REQUIRED WORK
a) In the forest fire detection article, to what value are the images rescaled before the training and testing datasets are made?
b) Extract verbatim from the forest fire detection article the passage from "import tensorflow as" up to and including "to be done.".

DOCUMENT PASSAGE
* start *
Mayuresh Madiwale

Jul 18, 20225 min read

Forest Fire Detection using CNN Part 4

In this article we'll see more in-depth about the Part 3 of this project.

If you haven't seen Part 1 & 2, head over to:

We have already discussed about the prerequisites of the project and brief about the CNN working in part 2, so lets drive to the main points.

Importing Libraries

import tensorflow as tf
import numpy as np
from tensorflow import keras
import os
import cv2
import tensorflow_hub as hub
from tensorflow.keras.preprocessing.image import ImageDataGenerator
from tensorflow.keras.preprocessing 
import image
import matplotlib.pyplot as plt

Making separate datasets for training and testing

To access the files easily we have to make separate datasets. I've done so by first rescaling the images to 1/255 so that the array will have values between 0 and 1 as it is important step to be done.
Then using flow_from_directory method from keras, which takes a path of a directory and generates batches of augmented data, we have smooth connectivity with the data to the model.
* end *
SUPPLIED ENTRIES
* start *
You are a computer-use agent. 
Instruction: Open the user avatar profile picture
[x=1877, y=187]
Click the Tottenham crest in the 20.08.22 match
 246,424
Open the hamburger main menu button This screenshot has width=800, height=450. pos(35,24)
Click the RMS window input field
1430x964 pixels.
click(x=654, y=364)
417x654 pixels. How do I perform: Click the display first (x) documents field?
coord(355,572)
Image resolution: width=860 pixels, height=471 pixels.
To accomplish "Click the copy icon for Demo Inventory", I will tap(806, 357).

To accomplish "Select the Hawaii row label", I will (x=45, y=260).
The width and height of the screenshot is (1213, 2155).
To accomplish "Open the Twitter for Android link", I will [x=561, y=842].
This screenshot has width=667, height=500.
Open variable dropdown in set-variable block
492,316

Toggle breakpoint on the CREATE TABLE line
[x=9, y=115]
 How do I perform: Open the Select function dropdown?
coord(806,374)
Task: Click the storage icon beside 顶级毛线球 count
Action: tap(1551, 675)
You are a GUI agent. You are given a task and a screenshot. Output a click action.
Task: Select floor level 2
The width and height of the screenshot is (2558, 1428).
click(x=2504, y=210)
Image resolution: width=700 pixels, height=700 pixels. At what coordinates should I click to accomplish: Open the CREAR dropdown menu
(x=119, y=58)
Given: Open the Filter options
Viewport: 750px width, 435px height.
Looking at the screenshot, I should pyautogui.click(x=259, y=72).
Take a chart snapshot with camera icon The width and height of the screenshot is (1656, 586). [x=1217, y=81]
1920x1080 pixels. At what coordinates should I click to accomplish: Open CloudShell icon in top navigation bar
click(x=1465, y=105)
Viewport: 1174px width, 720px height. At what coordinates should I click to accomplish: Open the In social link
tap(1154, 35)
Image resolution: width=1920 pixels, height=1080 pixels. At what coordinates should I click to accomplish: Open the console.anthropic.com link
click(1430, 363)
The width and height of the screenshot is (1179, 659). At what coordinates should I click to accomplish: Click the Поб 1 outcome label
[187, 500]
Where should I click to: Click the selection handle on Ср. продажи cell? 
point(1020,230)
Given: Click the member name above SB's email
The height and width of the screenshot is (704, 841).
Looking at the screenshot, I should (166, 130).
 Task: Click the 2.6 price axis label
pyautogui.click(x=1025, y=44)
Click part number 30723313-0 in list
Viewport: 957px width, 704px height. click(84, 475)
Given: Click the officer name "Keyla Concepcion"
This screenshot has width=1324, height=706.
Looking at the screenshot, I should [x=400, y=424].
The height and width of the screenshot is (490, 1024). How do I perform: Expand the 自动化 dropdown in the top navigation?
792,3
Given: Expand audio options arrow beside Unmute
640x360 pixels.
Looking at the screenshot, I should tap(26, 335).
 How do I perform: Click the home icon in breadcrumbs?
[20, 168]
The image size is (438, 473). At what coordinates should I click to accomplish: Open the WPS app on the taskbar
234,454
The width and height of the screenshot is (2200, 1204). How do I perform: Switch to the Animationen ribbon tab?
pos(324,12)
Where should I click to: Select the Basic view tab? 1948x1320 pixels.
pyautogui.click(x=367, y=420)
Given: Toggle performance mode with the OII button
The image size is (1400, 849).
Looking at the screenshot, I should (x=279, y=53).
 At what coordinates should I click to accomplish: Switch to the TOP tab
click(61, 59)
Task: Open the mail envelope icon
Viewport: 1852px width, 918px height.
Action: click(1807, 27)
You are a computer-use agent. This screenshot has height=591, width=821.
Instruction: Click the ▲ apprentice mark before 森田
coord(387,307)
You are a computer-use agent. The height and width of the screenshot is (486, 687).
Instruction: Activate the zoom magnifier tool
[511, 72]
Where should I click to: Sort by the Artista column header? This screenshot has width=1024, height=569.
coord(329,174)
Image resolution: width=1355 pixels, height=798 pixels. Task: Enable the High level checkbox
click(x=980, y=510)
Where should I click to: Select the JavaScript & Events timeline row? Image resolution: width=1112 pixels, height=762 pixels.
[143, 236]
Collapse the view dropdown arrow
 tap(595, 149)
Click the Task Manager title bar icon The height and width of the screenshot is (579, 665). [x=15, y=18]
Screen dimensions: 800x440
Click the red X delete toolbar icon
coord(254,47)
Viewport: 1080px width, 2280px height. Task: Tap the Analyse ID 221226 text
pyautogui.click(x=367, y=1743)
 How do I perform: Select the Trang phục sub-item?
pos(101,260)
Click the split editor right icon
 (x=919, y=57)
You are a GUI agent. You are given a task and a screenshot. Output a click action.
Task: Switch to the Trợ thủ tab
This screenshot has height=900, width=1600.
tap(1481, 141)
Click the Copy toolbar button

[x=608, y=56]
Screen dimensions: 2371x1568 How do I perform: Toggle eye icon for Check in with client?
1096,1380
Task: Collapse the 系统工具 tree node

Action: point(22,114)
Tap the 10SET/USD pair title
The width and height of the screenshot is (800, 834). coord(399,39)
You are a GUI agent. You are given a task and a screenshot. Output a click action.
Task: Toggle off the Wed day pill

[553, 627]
* end *
EXERCISE RESULTS
a) The images are rescaled to 1/255 so that the array holds values between 0 and 1.

b)
import tensorflow as tf
import numpy as np
from tensorflow import keras
import os
import cv2
import tensorflow_hub as hub
from tensorflow.keras.preprocessing.image import ImageDataGenerator
from tensorflow.keras.preprocessing 
import image
import matplotlib.pyplot as plt

Making separate datasets for training and testing

To access the files easily we have to make separate datasets. I've done so by first rescaling the images to 1/255 so that the array will have values between 0 and 1 as it is important step to be done.